Banana Peels: Social Media Activism

A column on the somewhat slippery topics of today’s generation

Julissa Mendozarobles, News Editor

During a time where so much is done online, social media has become a popular platform for users to spread information and opinions on social issues in our world.  It only takes a few clicks for someone to share a post on their story for all their followers to see—an action known as reposting.  For those who aren’t able to advocate through actions like protesting, donating, and volunteering, social media offers an easy way to show support by reposting.

While reposting can be effective, it’s important to remember to do more than that—especially when it comes to being a good ally. Not doing so can lead to coming off as a performative activist—someone who uses activism as a way to make themselves look good rather than a devotion to a cause or issue or genuine allyship. Another term—slacktivism—refers to when you don’t engage in meaningful support beyond very simple actions, like reposting.

If not done carefully, reposting can end up doing more harm than good.  There is an Instagram feature called “add yours” that allows users to make a prompt for followers to add a photo with on their story. Recently, there was an “add yours” stating “Share if you think black lives matter. I can see who skips” going around. Resharing that with a selfie does not accomplish anything. There was even one saying “Share if Hispanic lives matter.”  Not only did I not accept that as being an ally to my ethnicity, but I did not like that it was a spin on the phrase “Black lives matter.”  Adding “I can see who skips” also reinforces the idea that you need to repost on your story in order to be considered a good ally.  That can’t be further from the truth.  Reposting on social media isn’t the bare minimum—the bare minimum is being respectful to others regardless of their identity.

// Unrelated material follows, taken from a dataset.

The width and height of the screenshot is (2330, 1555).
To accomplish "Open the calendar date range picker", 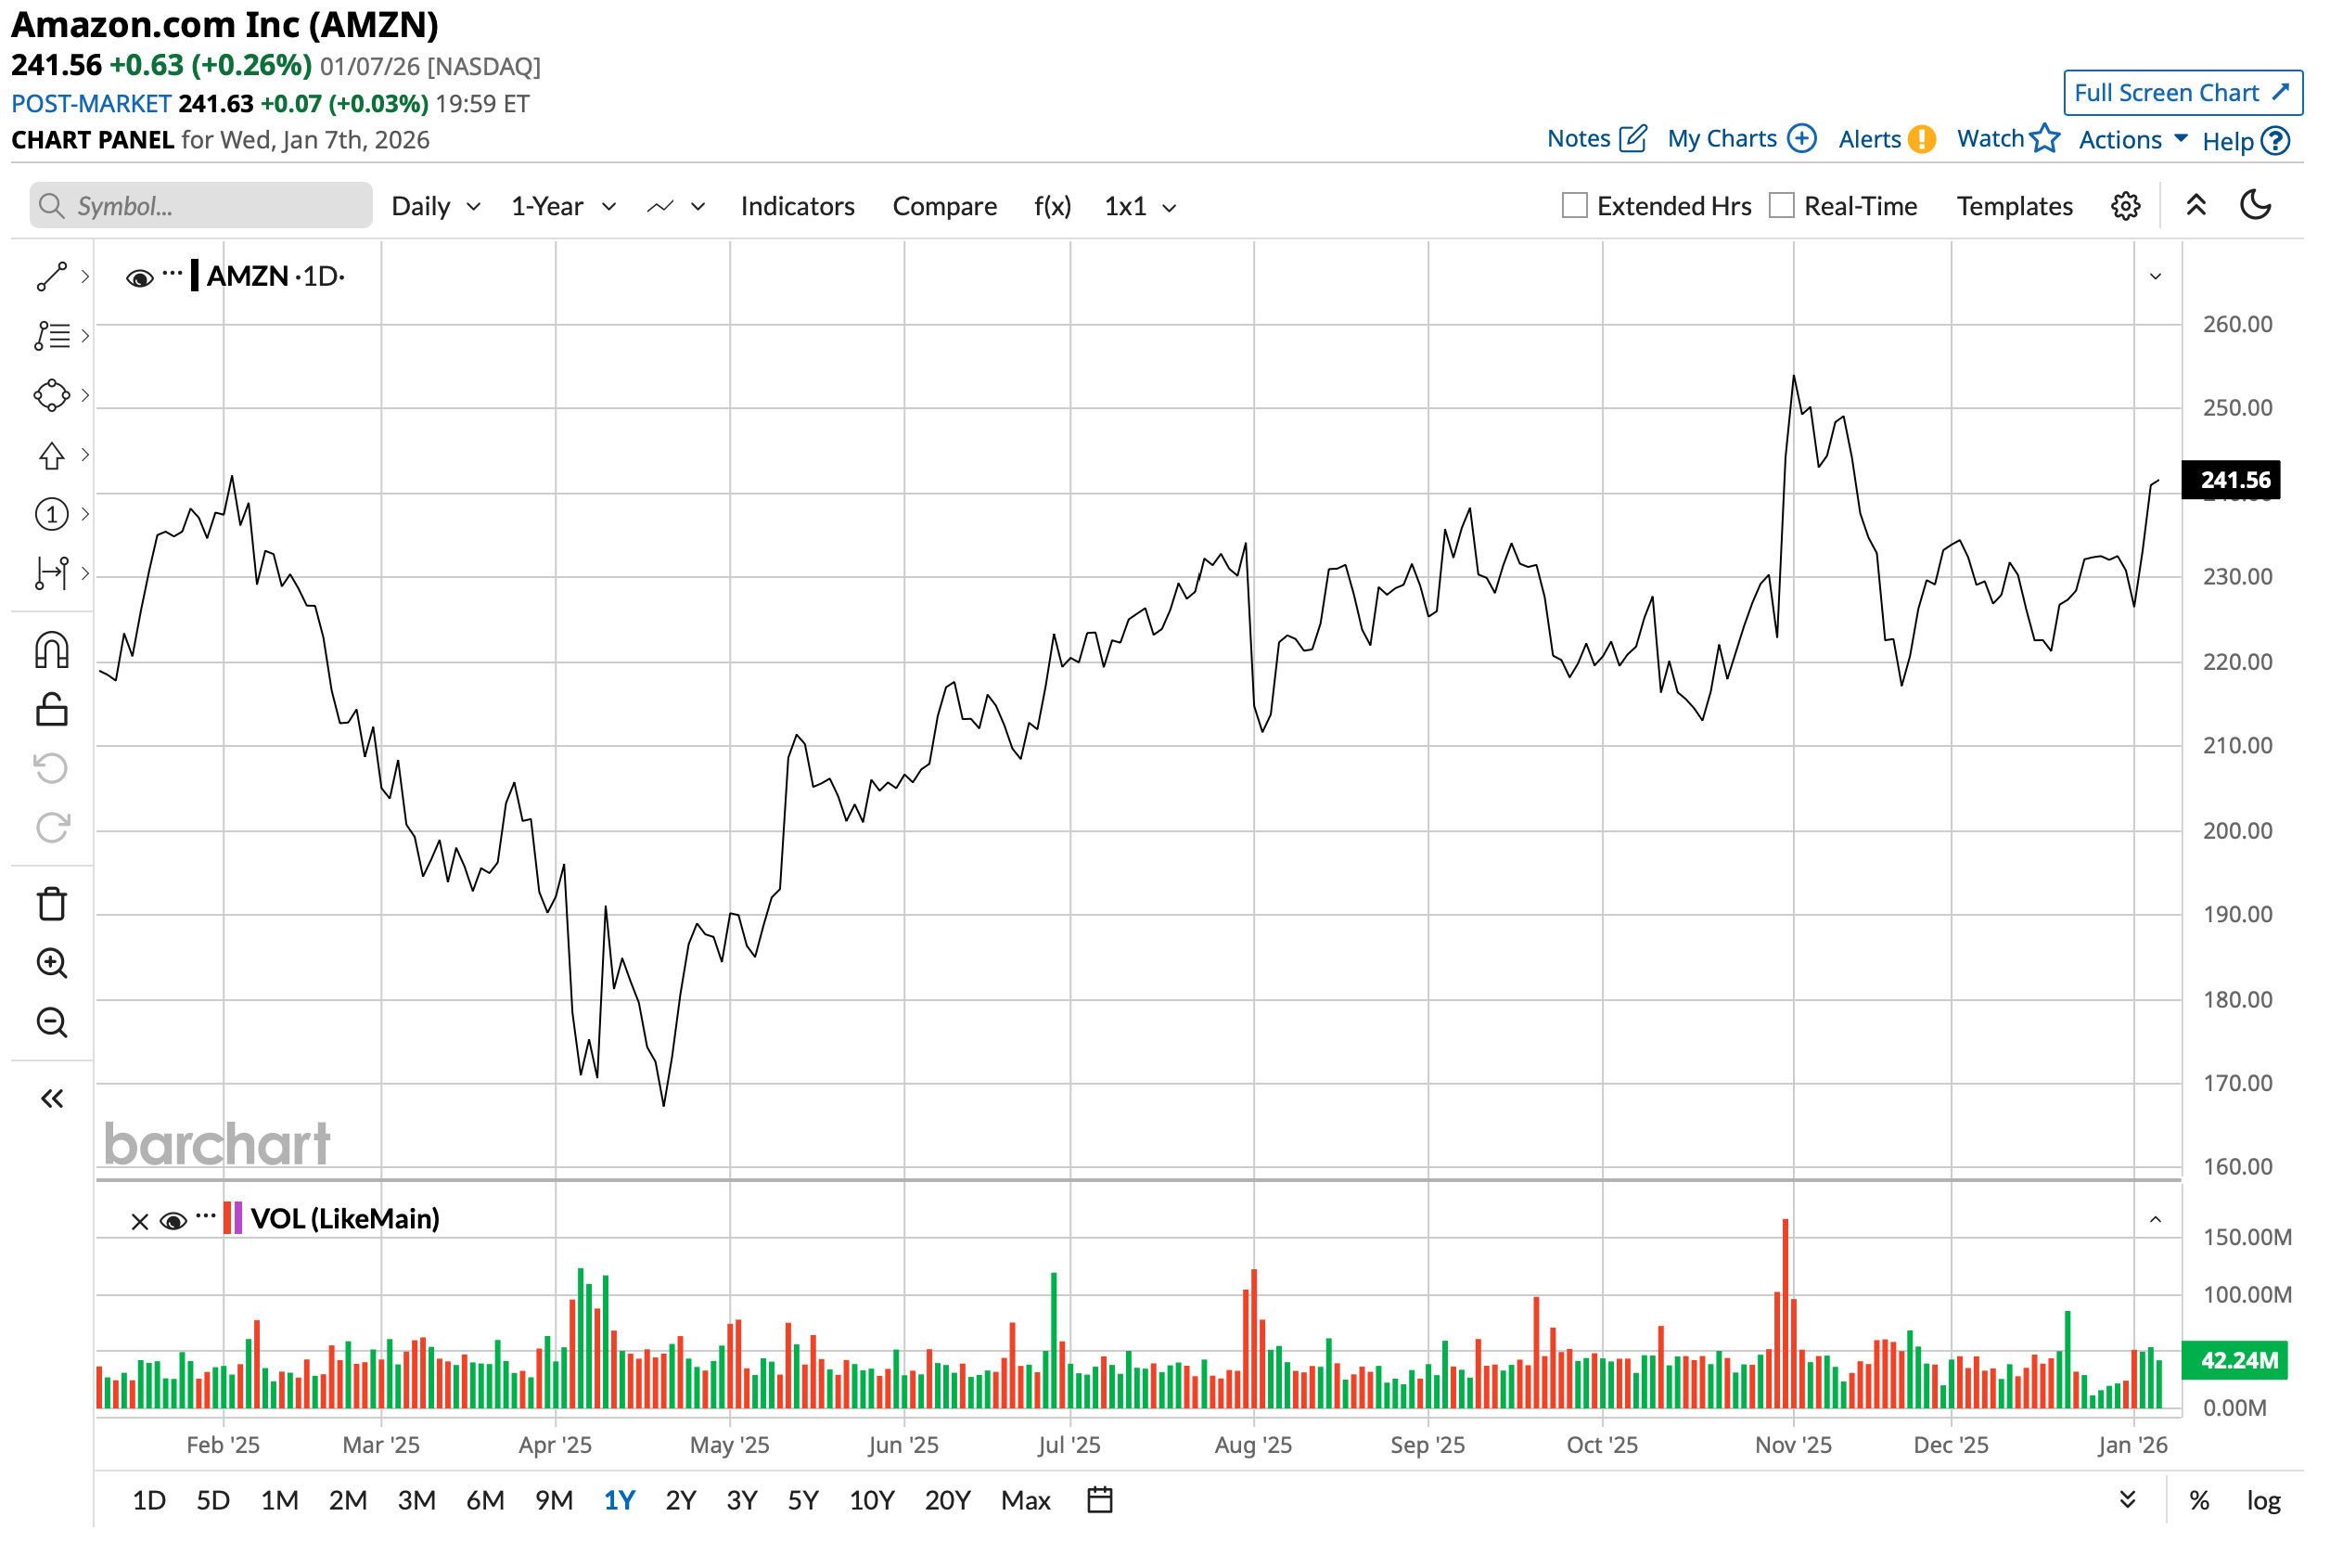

There is also the chance of unintentionally spreading misinformation. Many infographic-type posts are made with statistics that can be hard to verify on Instagram. When reposting an infographic, make sure the account is a reputable source or use other sources to verify if the information is true. If a post features resources, make sure to check them out. Not only should they be reliable, but good resources should help users educate themselves further and give context.

Even when done correctly, reposting is only capable of raising awareness if nothing else is done. Senior Sophie Bose expresses that “we need to work on dismantling our biases before we can work on dismantling systems of oppression.” It’s important to educate ourselves and that can be done by reading books or articles, or listening to people with an open mind about their experiences. There are other free and simple actions that can be taken to make change besides reposting: signing petitions, emailing or calling government officials, and voting. You can also try joining a club at school or organization in your community that strives to take action on the issues you care about most.  Consuming content produced by people of color or marginalized communities can be a good way to show support.

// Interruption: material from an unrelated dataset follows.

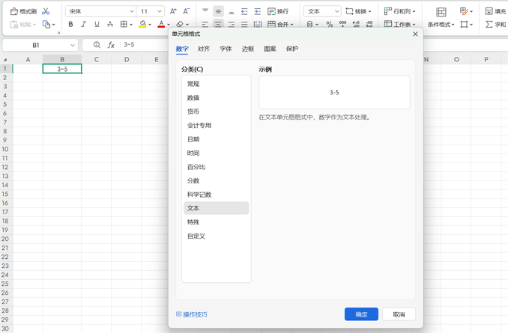Click the increase font size icon

(173, 11)
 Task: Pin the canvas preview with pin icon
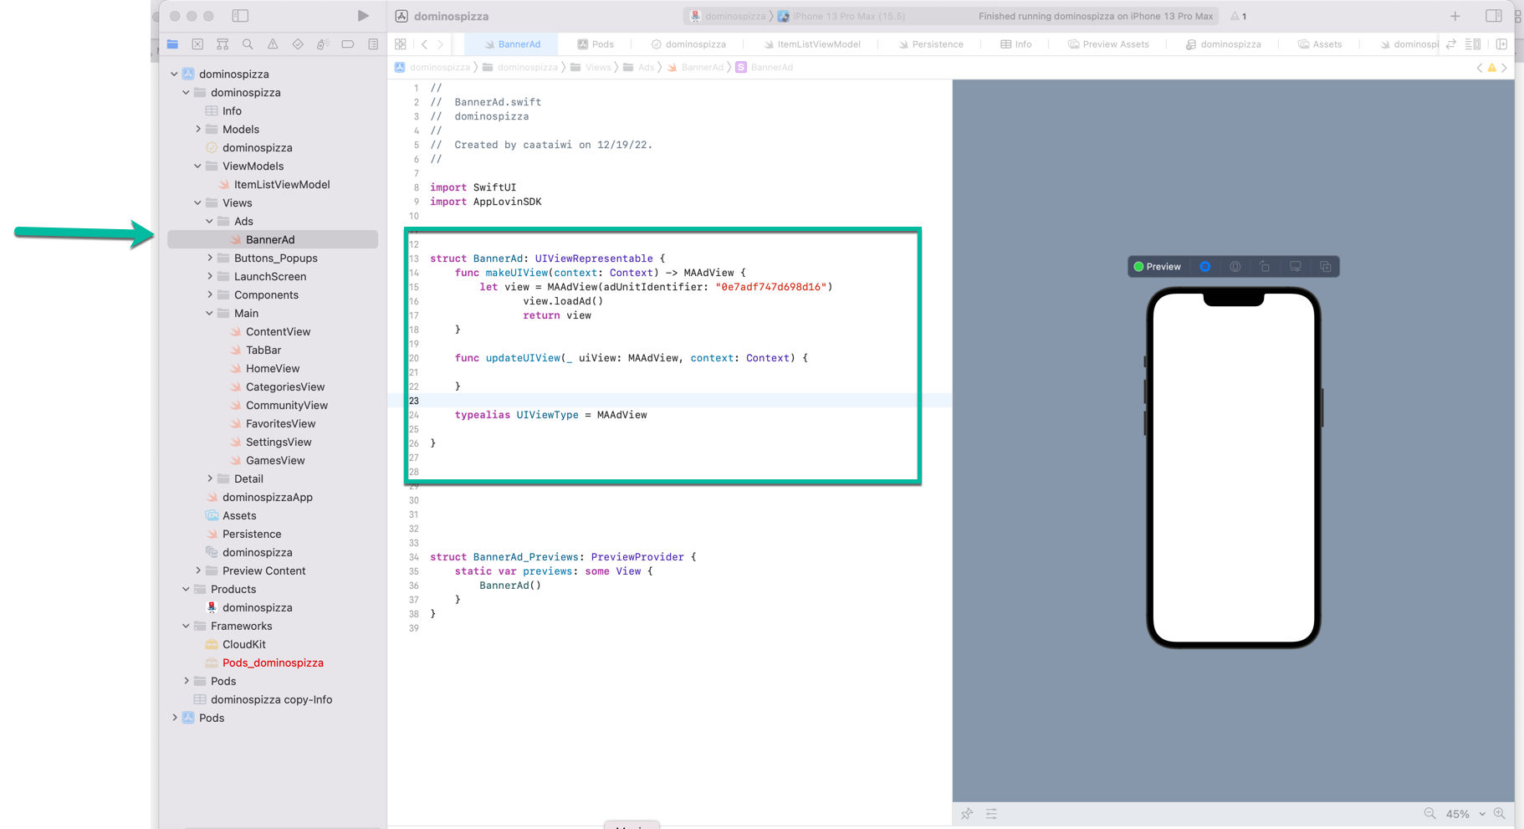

Sharing your thoughts when reposting can go a long way.  Before downloading Instagram, I assumed people wrote up their thoughts on social movements on their stories—and it was slightly disappointing to see that’s usually not the case. However, I always appreciate those that take the time to write out their thoughts, even if it’s only a few words of reaction that clarifies their stance.  I once wrote out my thoughts and experience on the need for children’s shows to be diverse and I liked reading people’s replies to my story. 

However, issues need to be addressed outside of social media for progress to be made. Ongoing problems, such as acts of violence against minority groups, shouldn’t have to rely on being a “trend” for people to care. Senior Ariel Igwe says that people should “practice what they preach” in the sense that no one should “pretend not to hear or gloss over a topic because it is inconvenient.”  I once had a friend who constantly reposts and educates themself on anti-racism and such.  However, at the end of the day they weren’t able to properly talk about my struggles with being a member of a low-income, Hispanic household. I was too hesitant to say something to them for a long time because it felt inconvenient, rather than standing up for myself and my experiences. Destigmatizing these seemingly “uncomfortable” discussions can make it easier for people to have productive discussions on their experiences, as well as for allies to stand up for others.

Whether or not you are a constant “reposter,” it is important to be self-aware when it comes to social media activism to ensure productive action is being taken in bettering the world.